From Dribbling to Tactics: How Hierarchical RL Teaches Quadruped Robots to Play Soccer

Robotic soccer has long been viewed as a “Grand Challenge” for artificial intelligence and robotics. Since the inception of RoboCup in the 90s, the dream has been to field a team of robots capable of beating the human World Cup champions. While we aren’t quite there yet, the complexity of soccer makes it the perfect testbed for modern robotics. It combines everything that is difficult about robots: the need for agile, split-second motor control (balancing, kicking) and the need for high-level cognitive planning (strategy, teamwork, anticipation).
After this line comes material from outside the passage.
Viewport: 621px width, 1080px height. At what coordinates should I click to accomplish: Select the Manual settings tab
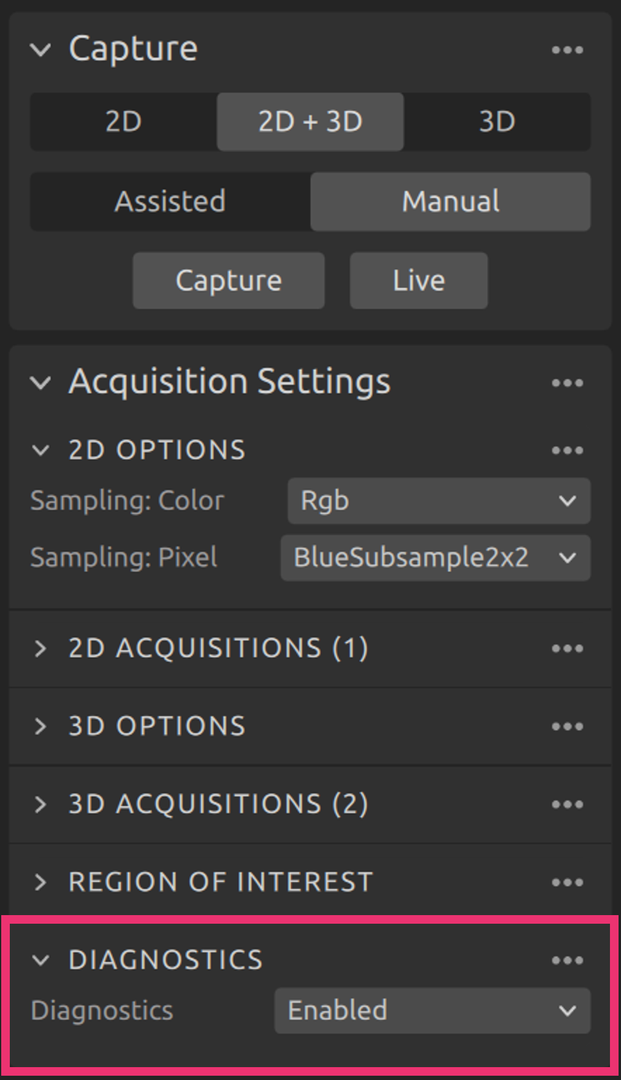pyautogui.click(x=450, y=202)
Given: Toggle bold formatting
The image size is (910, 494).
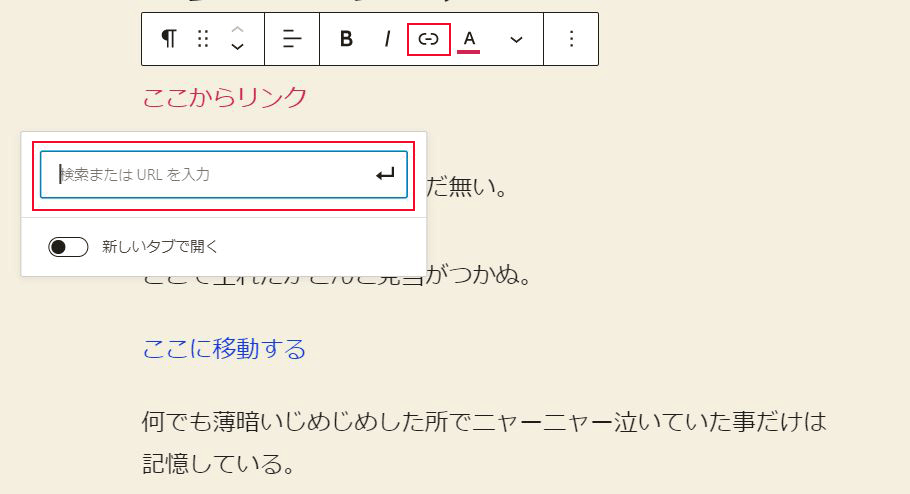Looking at the screenshot, I should 346,39.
For legged robots, like quadrupeds, this challenge is doubled. Unlike wheeled robots, quadrupeds must constantly manage their own stability. If a quadruped robot “thinks” too hard about strategy and forgets to manage its feet, it falls over. If it focuses entirely on walking, it misses the pass.
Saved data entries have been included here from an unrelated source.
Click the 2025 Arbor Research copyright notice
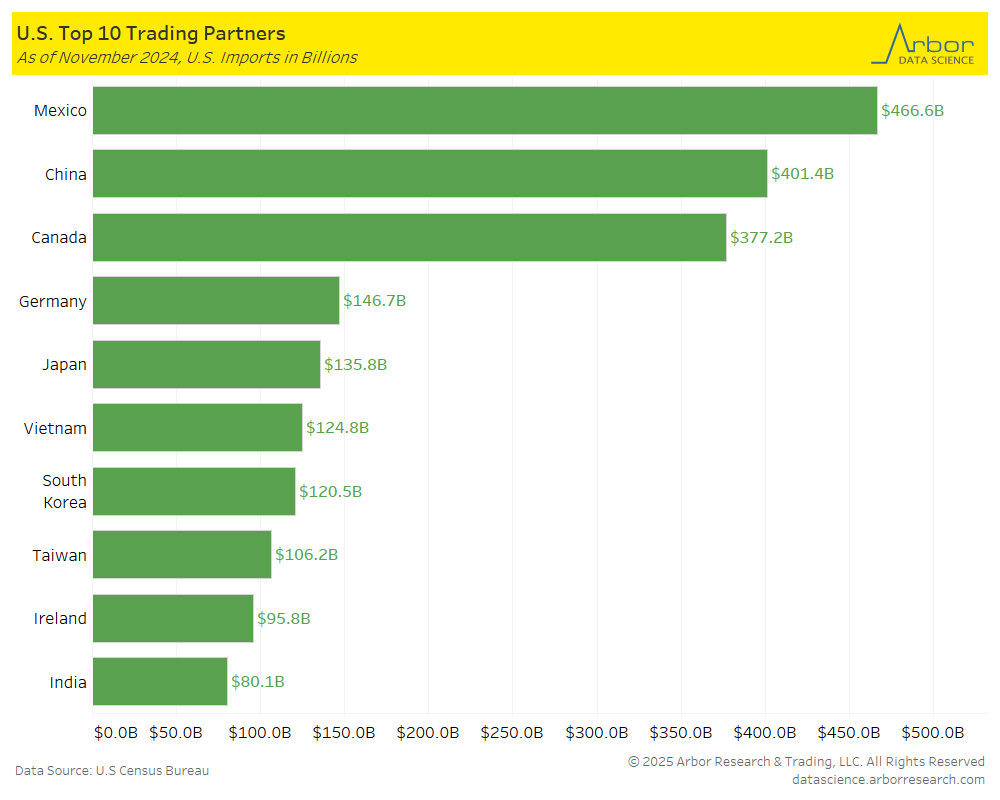 click(x=806, y=762)
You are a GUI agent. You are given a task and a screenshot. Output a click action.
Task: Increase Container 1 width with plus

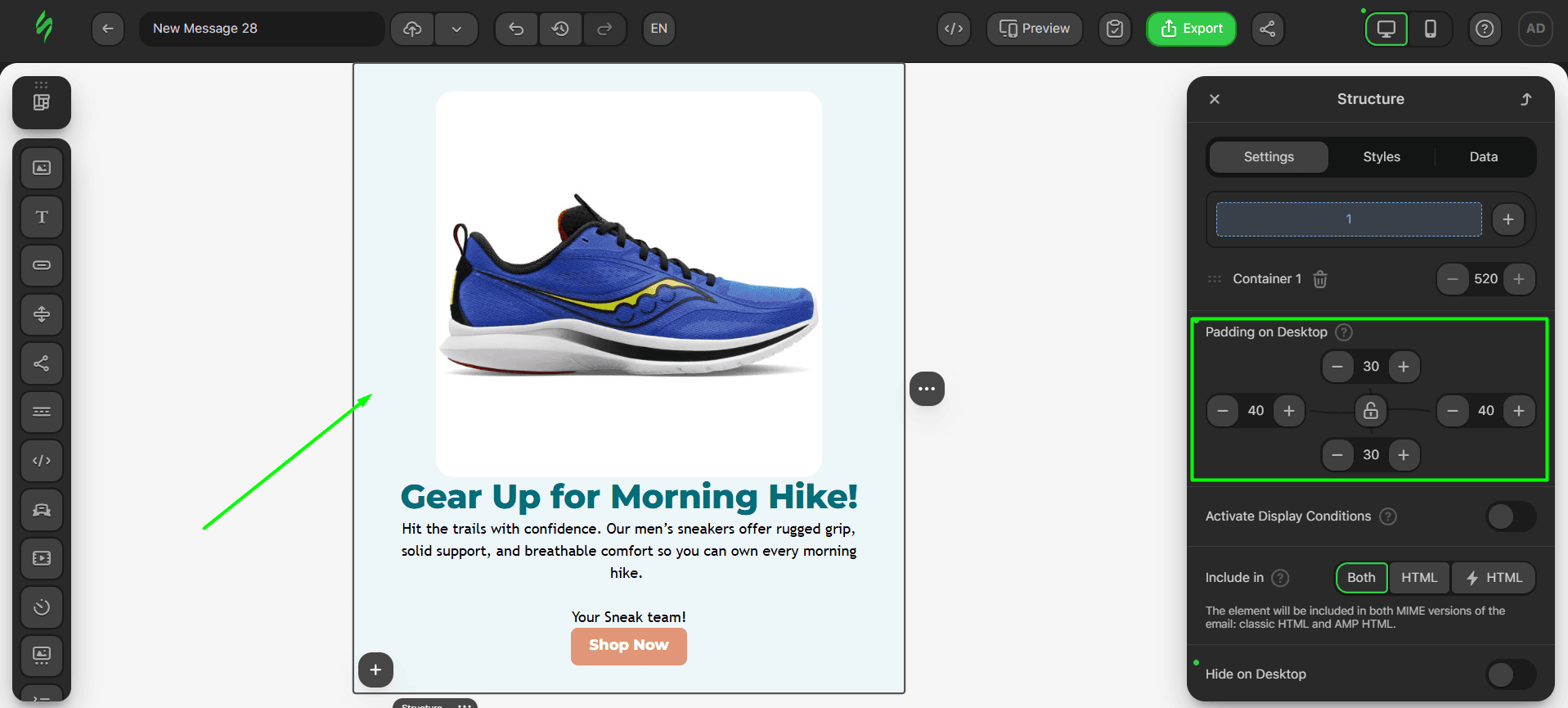[1519, 279]
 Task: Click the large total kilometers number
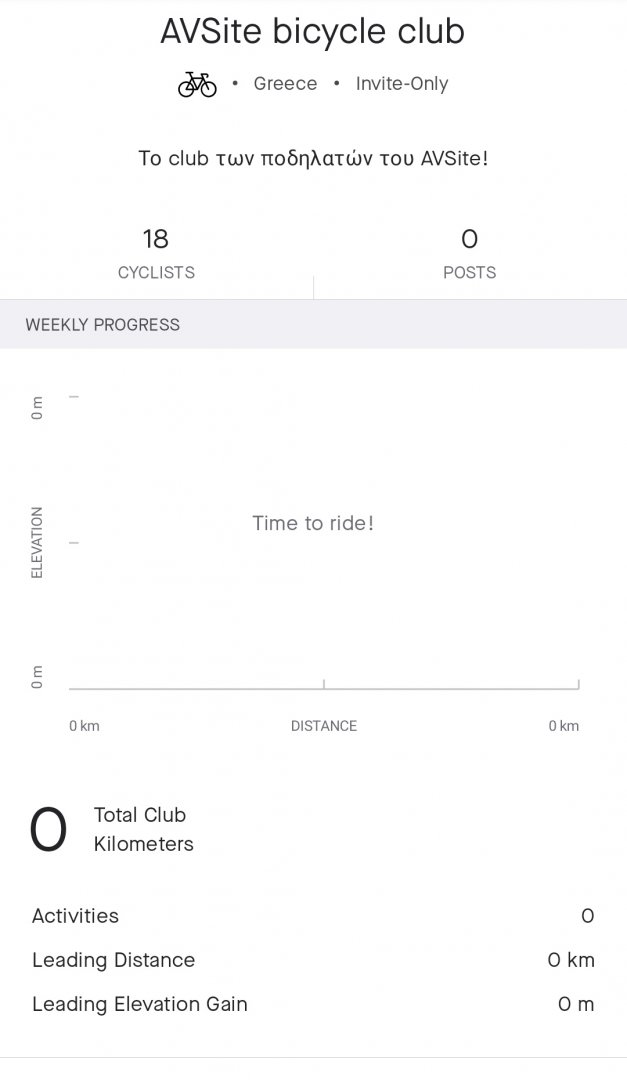(x=48, y=830)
In a fascinating new paper, “Toward Real-World Cooperative and Competitive Soccer with Quadrupedal Robot Teams,” researchers from UC Berkeley, Tsinghua University, and Zhejiang University propose a solution that bridges this gap. They have developed a hierarchical Multi-Agent Reinforcement Learning (MARL) framework that allows quadruped robots to learn complex soccer skills and strategies from scratch.

In this deep dive, we will explore how they separated the “body” from the “brain,” how they trained robots to evolve strategies against each other, and how they deployed this purely learned behavior onto real physical robots without external motion capture systems.

The Core Challenge: Muscle vs. Mind

Why is robot soccer so hard? It essentially requires solving two distinct mathematical problems simultaneously:

High-Frequency Control (The Muscle): The robot needs to adjust its joint angles 50 to 200 times per second to maintain balance, dribble a ball without losing it, and kick with precision. This is a continuous control problem with complex physics.
Long-Horizon Planning (The Mind): The robot needs to look at the field, see where its teammates and opponents are, and decide whether to pass, shoot, or defend. This is a lower-frequency strategic problem that requires predicting the future.

Previous attempts usually compromised on one of these. They either used hard-coded rules for strategy (which are brittle) or focused only on 1v1 games where teamwork isn’t required. To solve 2v1 and 2v2 games on real hardware, the researchers adopted a Hierarchical Architecture.

The Solution: A Hierarchical Framework

The researchers’ approach mimics how humans play sports. When a soccer player decides to “dribble forward,” they don’t consciously think about the angle of their ankle for every step. Their brain issues a high-level command (“Run there”), and their muscle memory handles the mechanics.

As shown in Figure 1 below, the researchers split the policy into two levels:

\(\pi_{high}\) (High-Level Strategy): The “Captain.” It looks at the game state and issues commands.
\(\pi_{low}\) (Low-Level Skills): The “Athlete.” It takes the command and figures out how to move the legs.

Figure 1: The proposed hierarchical framework consists of a high-level strategy policy that selects low-level skills and issues corresponding commands, and low-level skill policies that execute motor primitives including walking, dribbling, and kicking.

This separation allows the researchers to train robust motor skills first, and then train the strategy on top of those skills.

Level 1: The Skill Library (Low-Level Policy)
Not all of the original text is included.